BEGIN
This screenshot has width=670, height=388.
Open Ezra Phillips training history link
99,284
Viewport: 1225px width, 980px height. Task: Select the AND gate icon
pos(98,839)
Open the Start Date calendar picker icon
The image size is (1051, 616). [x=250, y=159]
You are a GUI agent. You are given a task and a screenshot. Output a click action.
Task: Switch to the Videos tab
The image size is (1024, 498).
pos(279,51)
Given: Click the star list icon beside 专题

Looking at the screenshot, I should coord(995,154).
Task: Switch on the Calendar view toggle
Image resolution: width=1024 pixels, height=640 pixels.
END
BEGIN
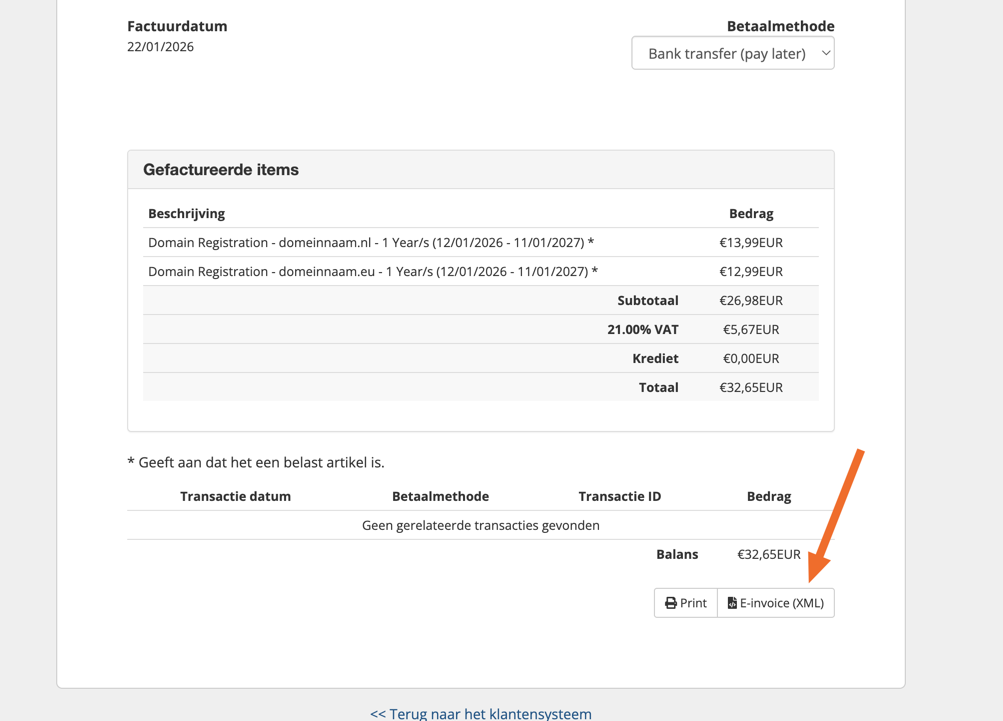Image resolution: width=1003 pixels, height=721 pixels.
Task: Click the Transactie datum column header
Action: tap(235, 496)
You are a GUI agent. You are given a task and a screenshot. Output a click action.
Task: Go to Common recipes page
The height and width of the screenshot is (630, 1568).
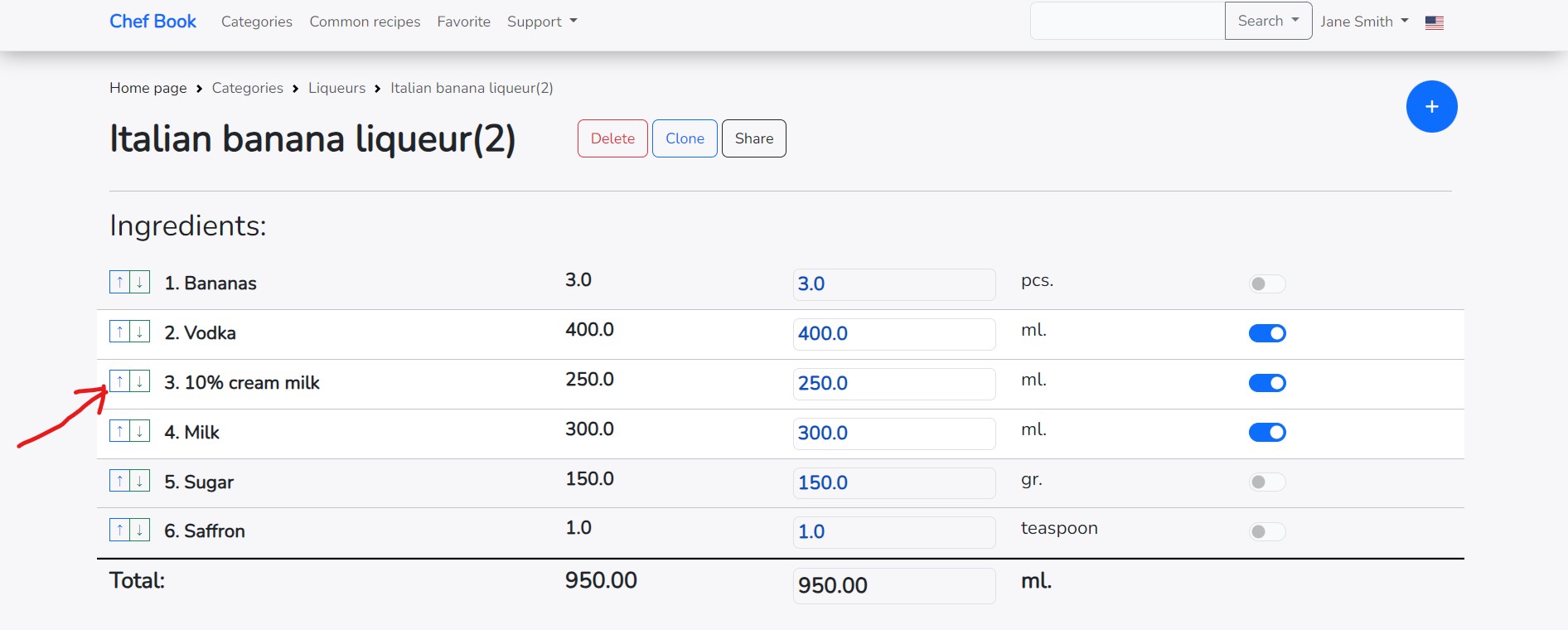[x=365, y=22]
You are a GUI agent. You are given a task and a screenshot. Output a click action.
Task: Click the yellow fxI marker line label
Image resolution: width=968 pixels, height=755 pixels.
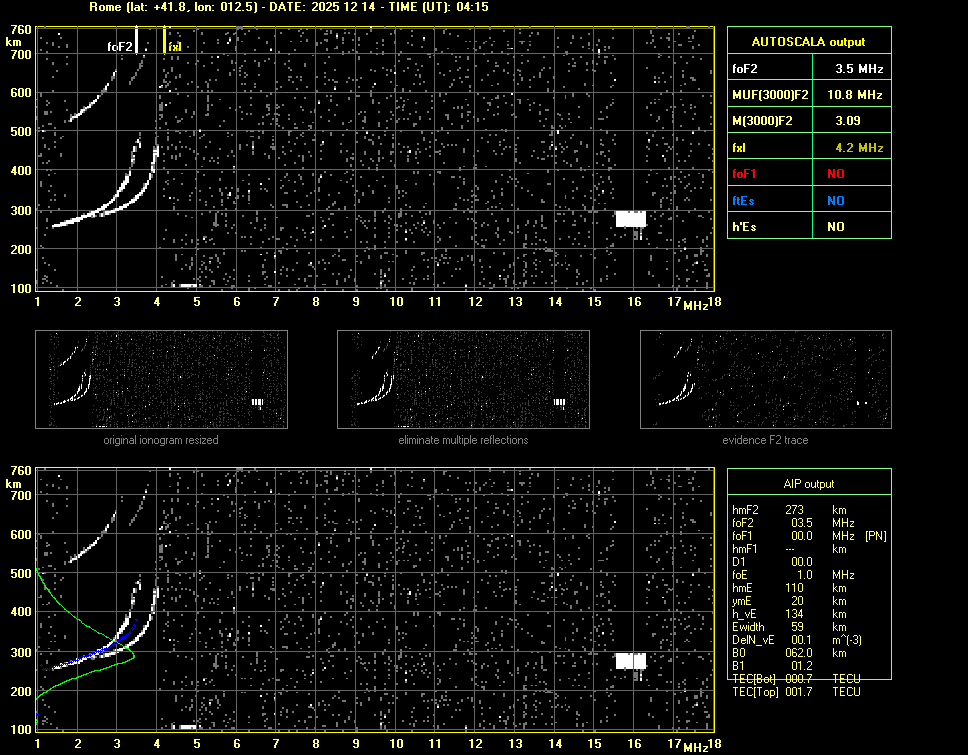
END
BEGIN
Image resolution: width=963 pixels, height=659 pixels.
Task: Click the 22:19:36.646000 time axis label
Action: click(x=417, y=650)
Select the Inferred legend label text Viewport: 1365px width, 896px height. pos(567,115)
END
_Task description_
Would you show every line in the data above that contains the string "Switch"?

_Exercise response_
Task: Switch to the Videos tab
Task: Switch on the Calendar view toggle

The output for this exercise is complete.